Films I loved in January 2019

24 January 2019
Eighth Grade

Elsie Fisher as Kayla Day in Eighth Grade

Eighth Grade presents the inner world of 13-year-old Kayla as she attempts to navigate the confusing world of boys, friends, parents, social media and sex. A lot of this film is funny, some of it is uncomfortable, some scenes are incredibly touching and there are many moments that may induce an anxiety attack. It covers very familiar teen-film material, and yet the way it presents the awkward phase of being caught between childhood and adulthood is incredibly refreshing and something to celebrate.

minding the gap

Kiere Johnson in Minding the Gap

In Minding the Gap filmmaker Bing Liu turns the camera on himself and two childhood friends who were brought together through a mutual love of skateboarding, but are now confronting the challenges of adulthood. The resulting documentary is an intimate and sometimes alarming portrait of the way three young men are examining their identities, confronting past trauma, questioning their own behaviour and making decisions to gravitate towards or move away from destructive aspects of masculinity.

how to train your dragon the hidden world

Toothless and Hiccup (voiced by Jay Baruchel) in How to Train Your Dragon: The Hidden World

How to Train Your Dragon: The Hidden World delivers an exciting, spectacular and emotionally satisfying finale to the impressive DreamWorks Animation trilogy about the village of Vikings who have learned to co-exists with dragons.

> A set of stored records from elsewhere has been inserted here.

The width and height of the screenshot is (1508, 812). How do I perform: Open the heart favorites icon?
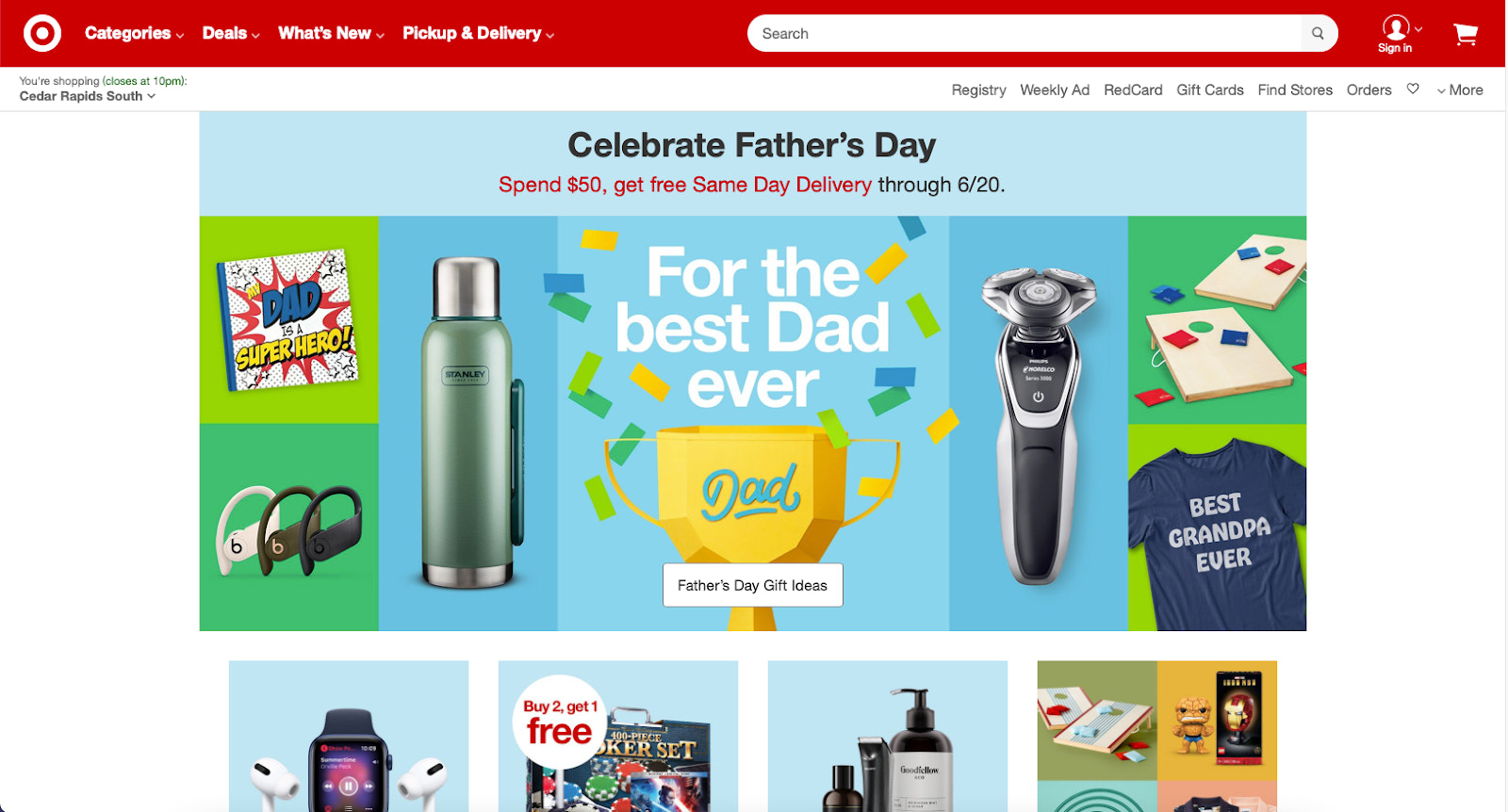point(1413,89)
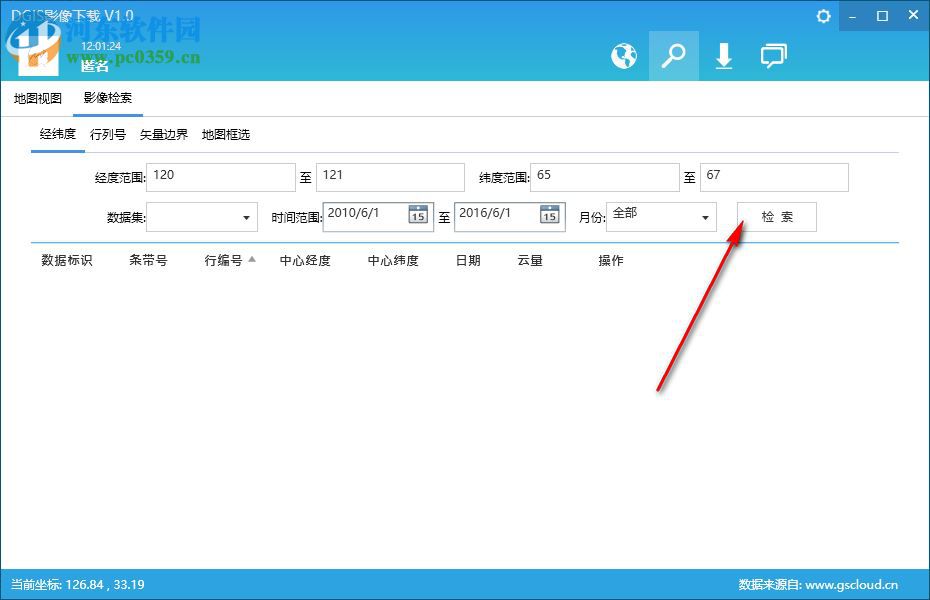Image resolution: width=930 pixels, height=600 pixels.
Task: Click the 检索 search button
Action: click(x=776, y=216)
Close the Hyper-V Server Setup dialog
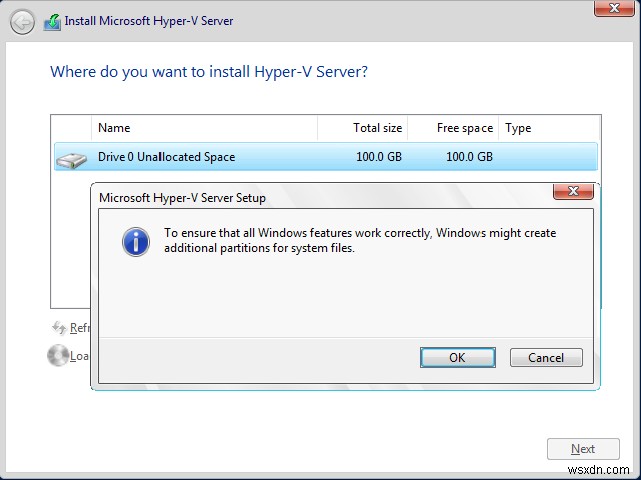 pyautogui.click(x=573, y=191)
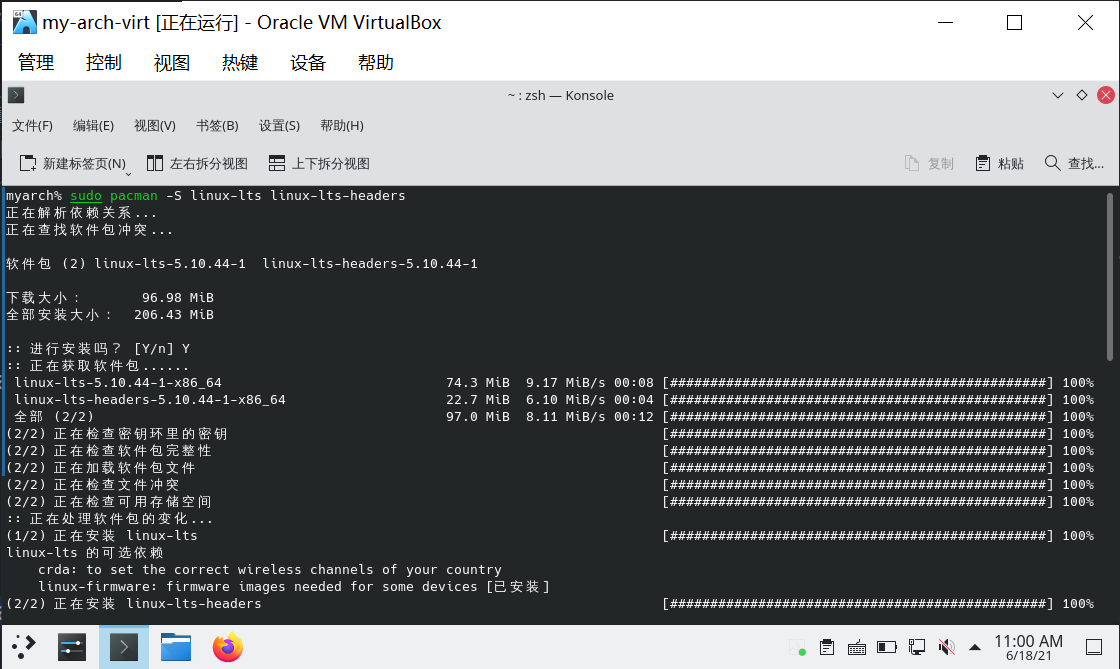
Task: Launch Dolphin file manager from taskbar
Action: point(176,647)

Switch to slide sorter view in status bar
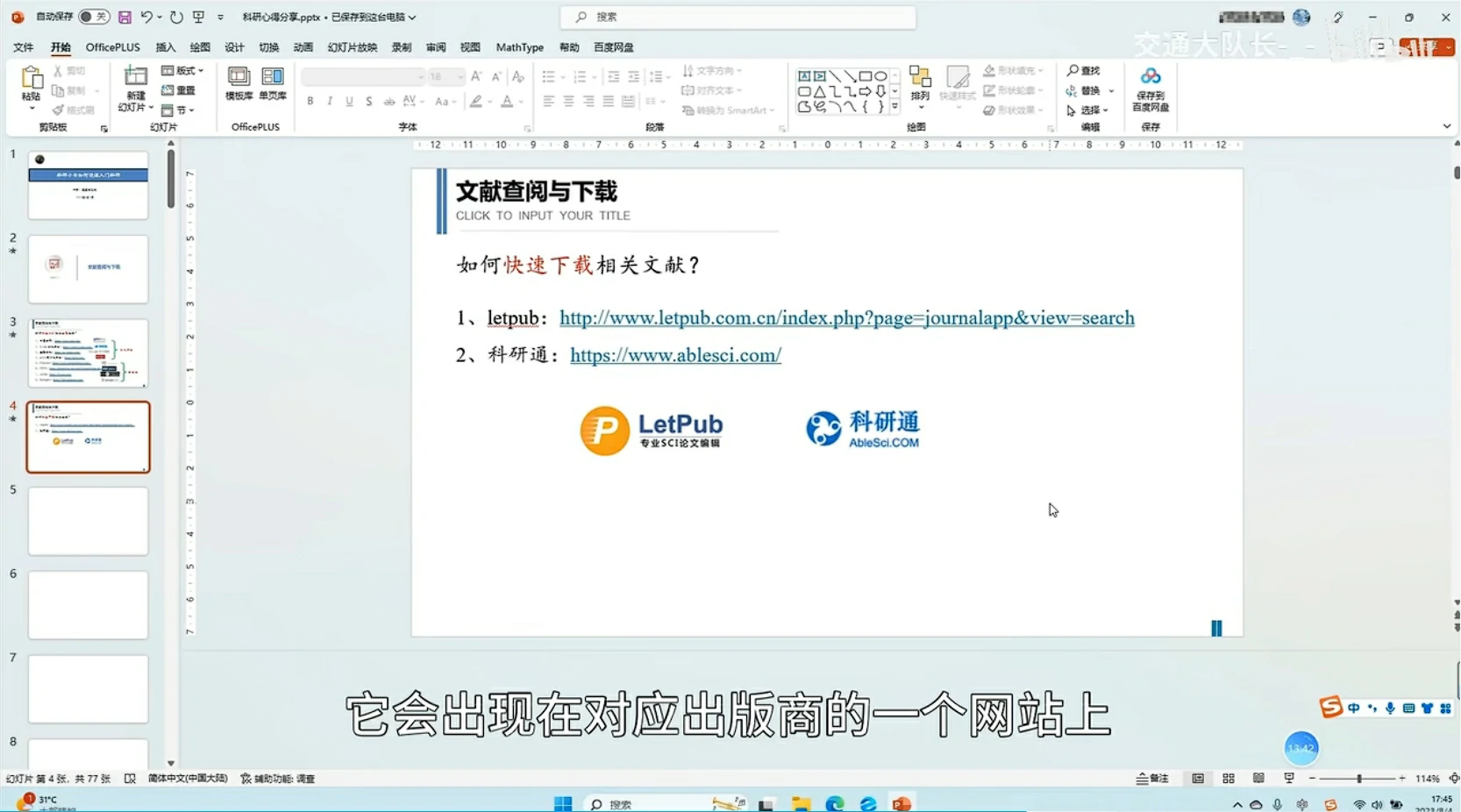[1229, 779]
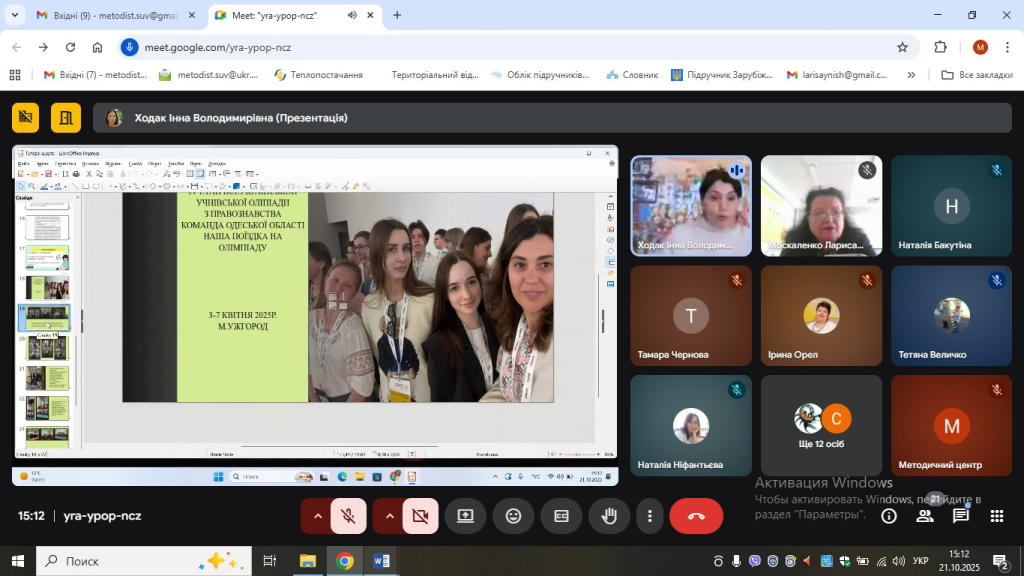The height and width of the screenshot is (576, 1024).
Task: Open meeting details info icon
Action: tap(888, 516)
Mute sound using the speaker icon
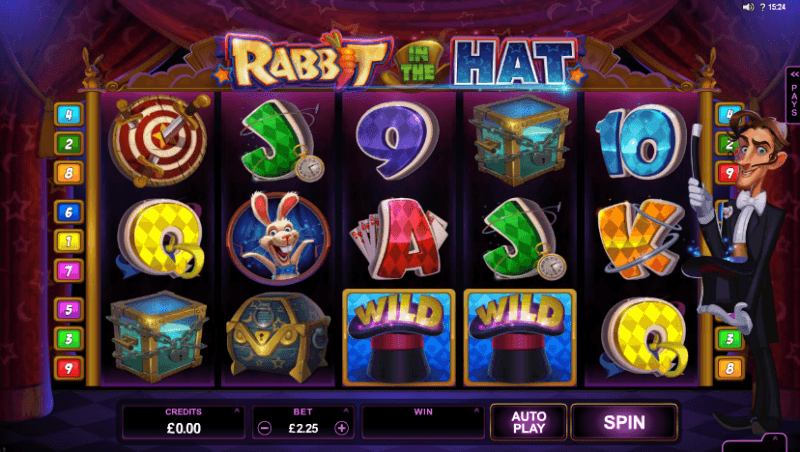 coord(748,7)
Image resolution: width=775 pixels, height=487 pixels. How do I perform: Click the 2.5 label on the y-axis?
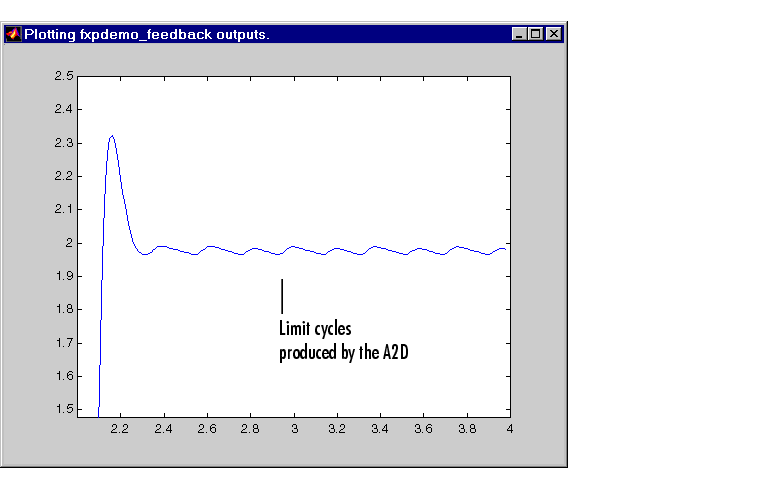pos(64,76)
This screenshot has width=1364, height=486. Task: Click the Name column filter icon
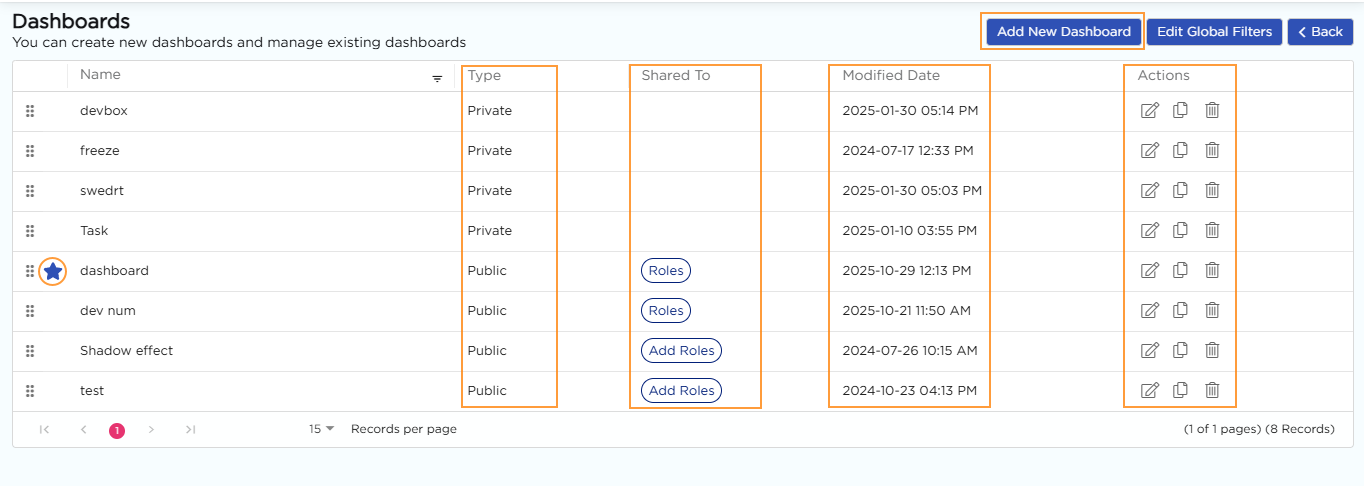pos(437,79)
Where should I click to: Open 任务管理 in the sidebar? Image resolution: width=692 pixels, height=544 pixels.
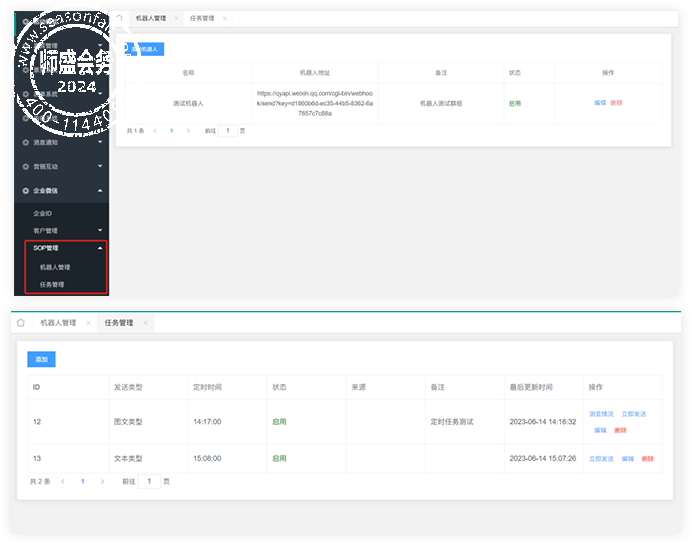(x=52, y=285)
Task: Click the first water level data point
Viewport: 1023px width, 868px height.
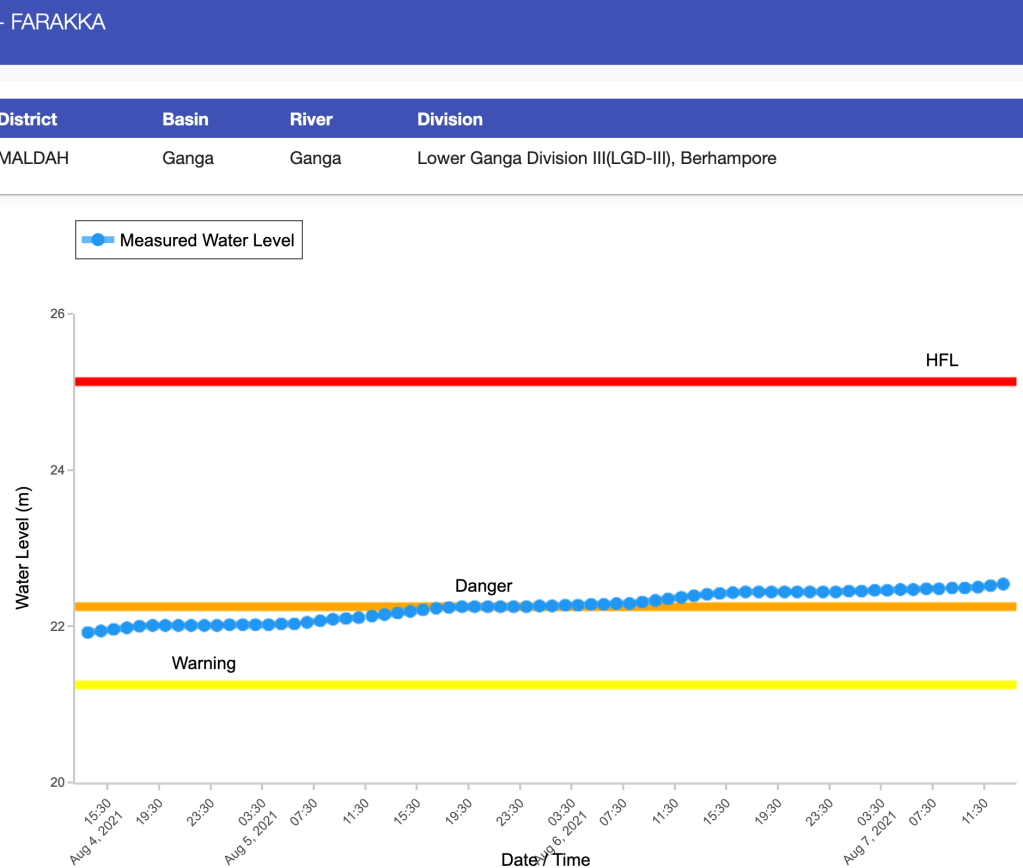Action: coord(88,632)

It concludes the coming-of-age narrative for both protagonist Hiccup (voiced by Jay Baruchel) and the community he now leads where the path to adulthood is not just defined by the acceptance of responsibility, but also by the development of empathy.

the kid who would be king

Louis Ashbourne Serkis as Alex Elliot in The Kid Who Would Be King

King Arthur mythology meets contemporary England in The Kid Who Would Be King when 12-year-old Alex and his fellow teenage knights are sent on a quest to prevent the return of Morgana. The talent that writer/director Joe Cornish displayed in Attack the Block for delivering exciting action scenes with plenty of humour and strong characterisation is once more evident in this family film, which also delivers a timely message of the power of unity and recognising that the future belongs to the young.

Glass

James McAvoy as The Horde and Bruce Willis as David Dunn in Glass

Glass is possibly M Night Shyamalan’s trickiest sleight of hand yet. By bringing together characters and plot threads from his 2000 film Unbreakable and his 2016 film Split, some viewers might expect a spectacle driven The Avengers-style team-up epic. Instead, Glass is a densely plotted, highly self-aware and low budget film about characters who are made to doubt their sanity and superhuman abilities. Both parody and pastiche, it’s an anti-comic book film that’s equally fascinated and cynical about superhero stories.

free solo

Alex Honnold in Free Solo

Free Solo documents American rock climber Alex Honnold’s preparation and execution of his record breaking free solo (no safety gear or harnesses) climb of the 900metre El Capitan Wall in Yosemite National Park. Honnold is a curious subject as he’s not traditionally charismatic, and a strength of the film is how it attempts to understand his motivation and method, as well as examining the logistics and ethics of filming him. The finale – the climb itself – is exhilarating, overwhelming and completely cinematic.